▶ **WHAT IS BEING ASKED**: Please repeat exactly the lines below from the one containing "Image resolution: width=768, height=2151." down to the one containing "Section Belgique /", both included, and nothing else.

▶ **DATA FOR THIS TASK**:

-- Opening Marker --

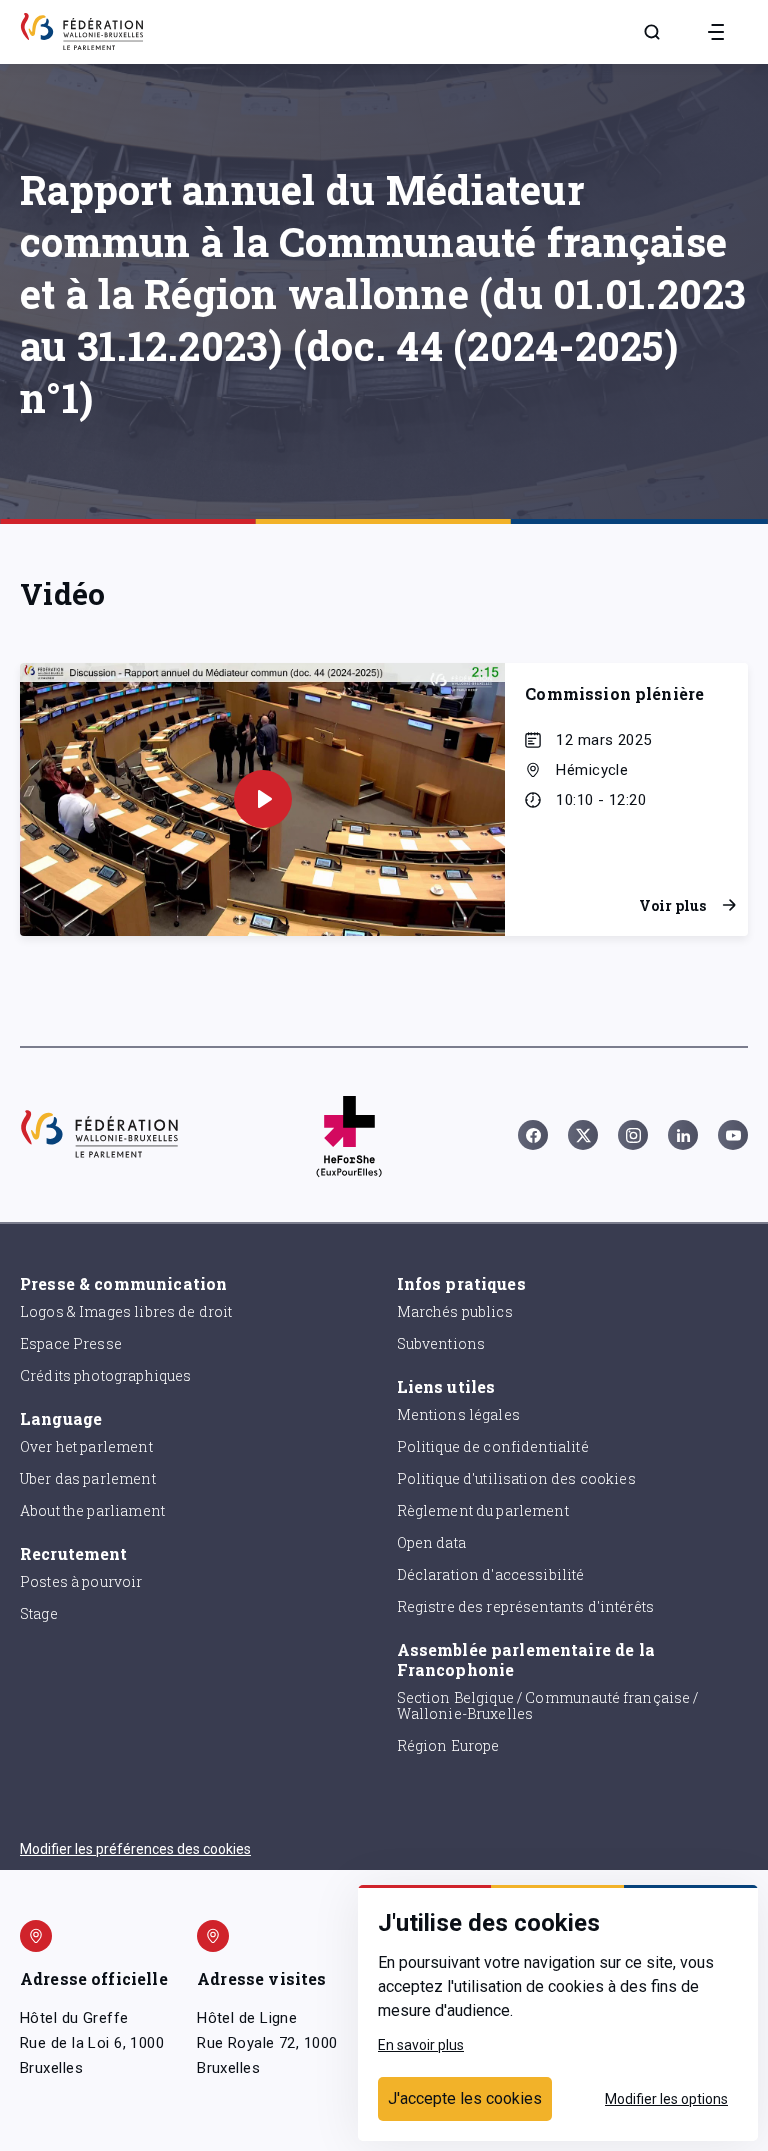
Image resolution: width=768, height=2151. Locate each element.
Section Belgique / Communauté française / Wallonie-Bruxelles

-- Closing Marker --
-- Opening Marker --

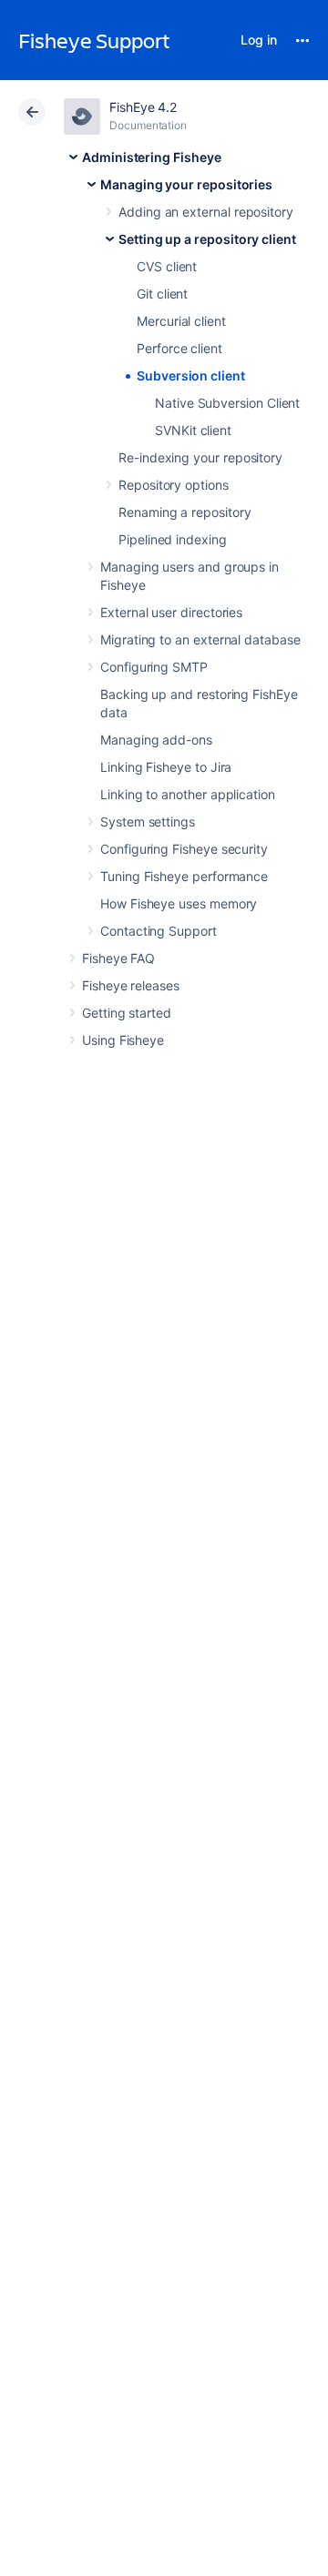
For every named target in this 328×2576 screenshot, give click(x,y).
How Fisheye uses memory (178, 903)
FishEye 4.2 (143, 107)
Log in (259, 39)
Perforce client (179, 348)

-- Closing Marker --

▶ **EXPECTED ANSWER**:
Image resolution: width=768, height=2151. Locate each element.
Section Belgique / Communauté française / Wallonie-Bruxelles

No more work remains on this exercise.